In early September, the administration began investigating a check for $10,000 written by the Sandburg Halls Administrative Council (SHAC) to a company called AcerPrudens. The administration immediately began an internal audit of the council's financial records. The SHAC and SA are two different organizations with different bank accounts.
On Oct. 9, 2006, UWM Chancellor Carlos Santiago requested the SA to submit financial information for the SA's private and Segregated University Fees (SUF) account. The SA private account contains money the association raised independently and does not belong to the school or the student population. It is not the same account from which the $10,000 was written, which has raised questions as to what link the administration saw between the SHAC and SA accounts. The administration has not explained the connection. An SA account has never previously been subject to an audit.
Following the Chancellor's request, SA President Samantha Prahl communicated to UWM Director of Internal Audits, Paul Rediski, that the SA will release the relevant financial information for both the SUF and private accounts. However, she stipulated the condition that the audit must be overseen by a third party because the SA is an independent student group. The SA felt it would be inappropriate for the administration to perform the audit. Rediski rejected the offer but did not explain why. The SA continued to press Rediski to accept the offer later, but Rediski consistently refused to do so.

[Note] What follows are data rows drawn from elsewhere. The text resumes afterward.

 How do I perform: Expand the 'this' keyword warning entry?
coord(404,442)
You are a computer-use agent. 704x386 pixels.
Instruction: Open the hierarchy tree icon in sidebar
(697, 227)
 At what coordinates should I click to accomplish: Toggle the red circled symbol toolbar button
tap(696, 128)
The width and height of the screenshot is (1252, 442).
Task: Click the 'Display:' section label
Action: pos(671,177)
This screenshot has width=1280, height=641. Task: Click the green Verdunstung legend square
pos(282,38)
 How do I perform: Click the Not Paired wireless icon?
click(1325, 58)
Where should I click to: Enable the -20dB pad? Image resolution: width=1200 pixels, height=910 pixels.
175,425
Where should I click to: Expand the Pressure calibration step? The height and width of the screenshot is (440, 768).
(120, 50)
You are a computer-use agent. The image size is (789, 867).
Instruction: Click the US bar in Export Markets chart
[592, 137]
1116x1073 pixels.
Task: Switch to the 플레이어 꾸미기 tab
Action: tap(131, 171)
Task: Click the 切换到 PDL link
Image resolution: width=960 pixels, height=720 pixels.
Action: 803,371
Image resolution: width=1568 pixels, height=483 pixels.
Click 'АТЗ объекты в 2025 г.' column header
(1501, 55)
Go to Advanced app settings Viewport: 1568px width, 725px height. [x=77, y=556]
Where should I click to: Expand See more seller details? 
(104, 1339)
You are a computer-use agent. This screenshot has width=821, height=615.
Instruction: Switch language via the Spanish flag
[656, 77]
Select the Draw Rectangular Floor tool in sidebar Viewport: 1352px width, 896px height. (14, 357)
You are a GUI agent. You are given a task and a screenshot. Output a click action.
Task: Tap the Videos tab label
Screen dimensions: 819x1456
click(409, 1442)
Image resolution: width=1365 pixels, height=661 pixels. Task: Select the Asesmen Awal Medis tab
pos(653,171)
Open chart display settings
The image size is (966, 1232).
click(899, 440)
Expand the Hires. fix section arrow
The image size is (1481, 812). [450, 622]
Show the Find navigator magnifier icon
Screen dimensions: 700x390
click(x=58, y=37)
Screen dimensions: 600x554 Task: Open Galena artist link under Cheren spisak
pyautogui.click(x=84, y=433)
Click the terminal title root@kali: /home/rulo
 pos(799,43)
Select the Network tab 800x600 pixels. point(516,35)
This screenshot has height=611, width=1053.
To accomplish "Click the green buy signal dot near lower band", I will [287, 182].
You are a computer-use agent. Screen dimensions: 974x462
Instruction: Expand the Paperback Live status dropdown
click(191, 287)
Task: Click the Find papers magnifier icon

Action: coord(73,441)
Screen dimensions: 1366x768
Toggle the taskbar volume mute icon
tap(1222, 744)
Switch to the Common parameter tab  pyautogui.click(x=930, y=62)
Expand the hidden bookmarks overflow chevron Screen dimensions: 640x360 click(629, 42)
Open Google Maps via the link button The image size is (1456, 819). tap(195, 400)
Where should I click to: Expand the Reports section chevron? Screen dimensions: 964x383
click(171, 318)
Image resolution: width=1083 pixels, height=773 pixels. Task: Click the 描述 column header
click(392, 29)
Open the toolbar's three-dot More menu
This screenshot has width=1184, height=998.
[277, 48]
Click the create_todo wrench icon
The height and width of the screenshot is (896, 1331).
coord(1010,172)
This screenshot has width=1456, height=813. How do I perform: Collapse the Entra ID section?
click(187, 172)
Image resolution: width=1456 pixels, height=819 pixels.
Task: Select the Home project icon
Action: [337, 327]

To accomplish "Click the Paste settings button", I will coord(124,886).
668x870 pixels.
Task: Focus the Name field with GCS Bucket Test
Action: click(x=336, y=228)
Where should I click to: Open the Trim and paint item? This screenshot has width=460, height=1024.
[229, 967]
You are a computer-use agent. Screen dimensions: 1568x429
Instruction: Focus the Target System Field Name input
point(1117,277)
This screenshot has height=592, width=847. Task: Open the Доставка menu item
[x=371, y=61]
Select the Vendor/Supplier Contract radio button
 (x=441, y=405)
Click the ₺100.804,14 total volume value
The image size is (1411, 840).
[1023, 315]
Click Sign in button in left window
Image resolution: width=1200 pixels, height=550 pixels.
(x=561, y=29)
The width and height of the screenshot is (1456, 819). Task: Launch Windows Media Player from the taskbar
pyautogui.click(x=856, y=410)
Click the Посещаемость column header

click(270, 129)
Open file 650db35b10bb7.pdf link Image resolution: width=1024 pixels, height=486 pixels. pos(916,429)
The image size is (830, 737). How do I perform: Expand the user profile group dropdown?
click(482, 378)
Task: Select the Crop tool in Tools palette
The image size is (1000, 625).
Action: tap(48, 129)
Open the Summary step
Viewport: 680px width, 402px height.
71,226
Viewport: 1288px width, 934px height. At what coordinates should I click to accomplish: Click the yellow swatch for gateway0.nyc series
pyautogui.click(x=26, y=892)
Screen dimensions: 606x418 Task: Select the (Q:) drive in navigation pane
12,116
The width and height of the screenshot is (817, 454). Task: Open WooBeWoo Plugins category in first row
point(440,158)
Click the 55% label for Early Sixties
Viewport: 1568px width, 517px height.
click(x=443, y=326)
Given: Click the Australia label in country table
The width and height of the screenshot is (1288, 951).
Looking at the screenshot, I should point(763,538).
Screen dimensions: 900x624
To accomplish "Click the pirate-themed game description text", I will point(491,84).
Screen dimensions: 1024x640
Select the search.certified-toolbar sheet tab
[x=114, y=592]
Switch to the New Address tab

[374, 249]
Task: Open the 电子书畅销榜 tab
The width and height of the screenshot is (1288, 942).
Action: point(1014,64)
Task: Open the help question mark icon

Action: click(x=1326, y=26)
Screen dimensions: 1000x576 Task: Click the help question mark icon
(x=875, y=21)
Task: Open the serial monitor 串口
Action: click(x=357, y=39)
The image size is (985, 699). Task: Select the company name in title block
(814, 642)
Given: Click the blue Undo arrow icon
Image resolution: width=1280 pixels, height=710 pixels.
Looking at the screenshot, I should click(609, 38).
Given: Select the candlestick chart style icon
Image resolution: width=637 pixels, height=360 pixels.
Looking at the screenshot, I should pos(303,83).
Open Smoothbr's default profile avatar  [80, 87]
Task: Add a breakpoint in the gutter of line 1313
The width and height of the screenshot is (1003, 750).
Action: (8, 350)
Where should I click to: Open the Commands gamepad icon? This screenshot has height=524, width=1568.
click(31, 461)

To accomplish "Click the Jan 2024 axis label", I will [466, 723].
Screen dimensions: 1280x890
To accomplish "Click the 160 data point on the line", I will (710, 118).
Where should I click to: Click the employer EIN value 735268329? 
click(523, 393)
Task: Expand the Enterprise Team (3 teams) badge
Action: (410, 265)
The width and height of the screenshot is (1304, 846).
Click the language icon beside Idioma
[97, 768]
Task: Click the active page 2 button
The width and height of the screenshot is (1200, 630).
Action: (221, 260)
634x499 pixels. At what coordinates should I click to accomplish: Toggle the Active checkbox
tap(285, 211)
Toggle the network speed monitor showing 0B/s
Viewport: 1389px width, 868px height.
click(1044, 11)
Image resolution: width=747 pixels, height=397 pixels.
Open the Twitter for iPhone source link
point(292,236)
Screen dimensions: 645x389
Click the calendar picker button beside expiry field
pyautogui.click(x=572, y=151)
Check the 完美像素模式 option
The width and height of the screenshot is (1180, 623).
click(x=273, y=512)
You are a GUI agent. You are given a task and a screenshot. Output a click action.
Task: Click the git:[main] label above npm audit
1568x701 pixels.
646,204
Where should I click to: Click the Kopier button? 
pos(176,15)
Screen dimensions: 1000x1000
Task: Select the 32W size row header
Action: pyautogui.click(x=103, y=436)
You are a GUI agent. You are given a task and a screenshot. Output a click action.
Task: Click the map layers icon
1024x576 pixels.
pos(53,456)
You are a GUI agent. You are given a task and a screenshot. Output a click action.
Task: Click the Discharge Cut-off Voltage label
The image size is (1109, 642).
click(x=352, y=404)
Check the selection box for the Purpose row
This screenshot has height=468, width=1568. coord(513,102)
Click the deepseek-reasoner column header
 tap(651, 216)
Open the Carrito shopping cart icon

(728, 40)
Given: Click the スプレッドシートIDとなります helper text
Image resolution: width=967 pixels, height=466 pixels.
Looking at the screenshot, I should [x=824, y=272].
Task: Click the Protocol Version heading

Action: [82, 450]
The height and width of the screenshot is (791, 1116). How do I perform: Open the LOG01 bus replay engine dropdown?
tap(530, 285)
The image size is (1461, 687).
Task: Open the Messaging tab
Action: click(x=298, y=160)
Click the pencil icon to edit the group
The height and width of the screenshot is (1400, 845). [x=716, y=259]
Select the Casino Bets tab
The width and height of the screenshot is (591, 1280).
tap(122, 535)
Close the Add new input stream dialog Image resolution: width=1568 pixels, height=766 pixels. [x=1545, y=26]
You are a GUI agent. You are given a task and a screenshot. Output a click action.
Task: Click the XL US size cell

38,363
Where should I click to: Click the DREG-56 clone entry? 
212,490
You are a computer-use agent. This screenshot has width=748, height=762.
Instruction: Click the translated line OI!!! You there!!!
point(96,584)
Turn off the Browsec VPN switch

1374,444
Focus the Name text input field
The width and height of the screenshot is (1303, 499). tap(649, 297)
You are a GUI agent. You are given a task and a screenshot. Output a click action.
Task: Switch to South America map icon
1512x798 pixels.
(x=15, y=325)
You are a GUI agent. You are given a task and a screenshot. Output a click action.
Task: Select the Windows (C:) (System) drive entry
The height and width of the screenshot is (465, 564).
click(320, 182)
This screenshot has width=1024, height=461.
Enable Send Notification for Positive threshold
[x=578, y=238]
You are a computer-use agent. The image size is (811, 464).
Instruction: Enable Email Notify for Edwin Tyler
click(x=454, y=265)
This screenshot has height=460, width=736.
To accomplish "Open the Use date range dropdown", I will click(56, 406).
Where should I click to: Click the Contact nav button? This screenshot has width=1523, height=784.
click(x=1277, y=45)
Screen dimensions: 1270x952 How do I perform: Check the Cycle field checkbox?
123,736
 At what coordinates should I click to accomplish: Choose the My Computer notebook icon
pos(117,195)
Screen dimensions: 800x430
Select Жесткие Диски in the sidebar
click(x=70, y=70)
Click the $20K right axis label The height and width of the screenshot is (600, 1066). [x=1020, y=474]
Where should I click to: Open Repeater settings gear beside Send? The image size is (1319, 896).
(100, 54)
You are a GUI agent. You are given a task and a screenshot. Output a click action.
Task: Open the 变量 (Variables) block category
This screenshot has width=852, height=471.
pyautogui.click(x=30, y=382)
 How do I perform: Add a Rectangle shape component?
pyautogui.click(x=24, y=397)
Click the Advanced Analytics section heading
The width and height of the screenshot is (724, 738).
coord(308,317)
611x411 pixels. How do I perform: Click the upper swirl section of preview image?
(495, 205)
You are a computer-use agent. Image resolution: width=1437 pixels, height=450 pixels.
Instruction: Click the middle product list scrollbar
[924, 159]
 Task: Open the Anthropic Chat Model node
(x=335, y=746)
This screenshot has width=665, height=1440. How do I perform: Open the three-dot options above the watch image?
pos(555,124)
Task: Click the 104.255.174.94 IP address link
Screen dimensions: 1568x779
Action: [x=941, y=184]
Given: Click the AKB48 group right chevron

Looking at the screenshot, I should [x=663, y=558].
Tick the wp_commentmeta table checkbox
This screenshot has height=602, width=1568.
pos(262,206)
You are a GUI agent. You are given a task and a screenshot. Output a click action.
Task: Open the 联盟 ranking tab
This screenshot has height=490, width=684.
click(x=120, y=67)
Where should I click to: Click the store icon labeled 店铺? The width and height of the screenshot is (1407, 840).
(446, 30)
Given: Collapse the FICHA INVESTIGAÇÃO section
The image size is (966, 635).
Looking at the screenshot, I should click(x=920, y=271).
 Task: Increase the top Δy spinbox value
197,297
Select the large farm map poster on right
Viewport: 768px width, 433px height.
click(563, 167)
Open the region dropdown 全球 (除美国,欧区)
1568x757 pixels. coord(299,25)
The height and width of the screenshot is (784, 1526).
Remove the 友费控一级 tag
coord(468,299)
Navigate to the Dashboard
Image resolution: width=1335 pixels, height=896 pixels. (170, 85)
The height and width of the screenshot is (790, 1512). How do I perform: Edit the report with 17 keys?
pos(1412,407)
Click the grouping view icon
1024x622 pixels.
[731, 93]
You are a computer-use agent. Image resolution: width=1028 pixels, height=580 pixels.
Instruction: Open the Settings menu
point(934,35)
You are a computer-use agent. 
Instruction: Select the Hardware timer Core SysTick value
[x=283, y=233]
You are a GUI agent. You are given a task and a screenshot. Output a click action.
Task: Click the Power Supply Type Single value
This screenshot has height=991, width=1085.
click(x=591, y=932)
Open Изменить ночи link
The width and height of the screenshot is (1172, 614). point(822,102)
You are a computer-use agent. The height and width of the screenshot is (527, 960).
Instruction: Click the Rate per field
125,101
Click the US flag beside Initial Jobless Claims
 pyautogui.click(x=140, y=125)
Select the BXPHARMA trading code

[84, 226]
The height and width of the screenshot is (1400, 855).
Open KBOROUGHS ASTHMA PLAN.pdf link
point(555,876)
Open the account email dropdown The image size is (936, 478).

Soon after, Prahl was asked to attend a meeting with Rediski, Interim Vice Chancellor of Student Affairs James Hill, and a UWM-System auditor on Oct. 20 to resolve the problem. The meeting was rescheduled after. Prahl explained that she would be unavailable on the given date because Hill had previously asked her to attend a Student Government Presidents meeting in LaCrosse, Wis.
However, while on her way to the conference, Prahl was informed that the UWM administration had locked the SA office with a different set of locks. A letter on the SA office door from Hill explained the administration was suspending the SA's access to University facilities and SUF support after the former refused to submit financial records.
Prahl promptly returned to UWM. The action effectively prevented the SA from performing its customary duties.
The SA immediately retained Attorney Teresa Rickert of the Brookfield law firm of Schmidt Rupke Tess-Mattner & Fox, S.C. The law firm began negotiating with the University administration to reopen SA offices and resolve the audit issue. They offered a solution to the University on Oct. 23, to which the administration never responded.
On Oct. 23, the University Police Department executed a search warrant for the SA offices. The warrant was issued the day SA members and attorneys were absent from the Union, through which warrants are customarily issued. They issued the warrant knowing that efforts were under way to resolve the private audit matters.
The police removed papers and every computer hard drive from the SA office, which completely disabled the association. They also took away papers irrelevant to the investigation, including documents about voter registration, neighborhood relations and Residential Preferred Parking (RPP).
The SA feels the administration, in disabling an independent student group, violated student rights. The association promises to continue working on behalf of the student body despite these setbacks.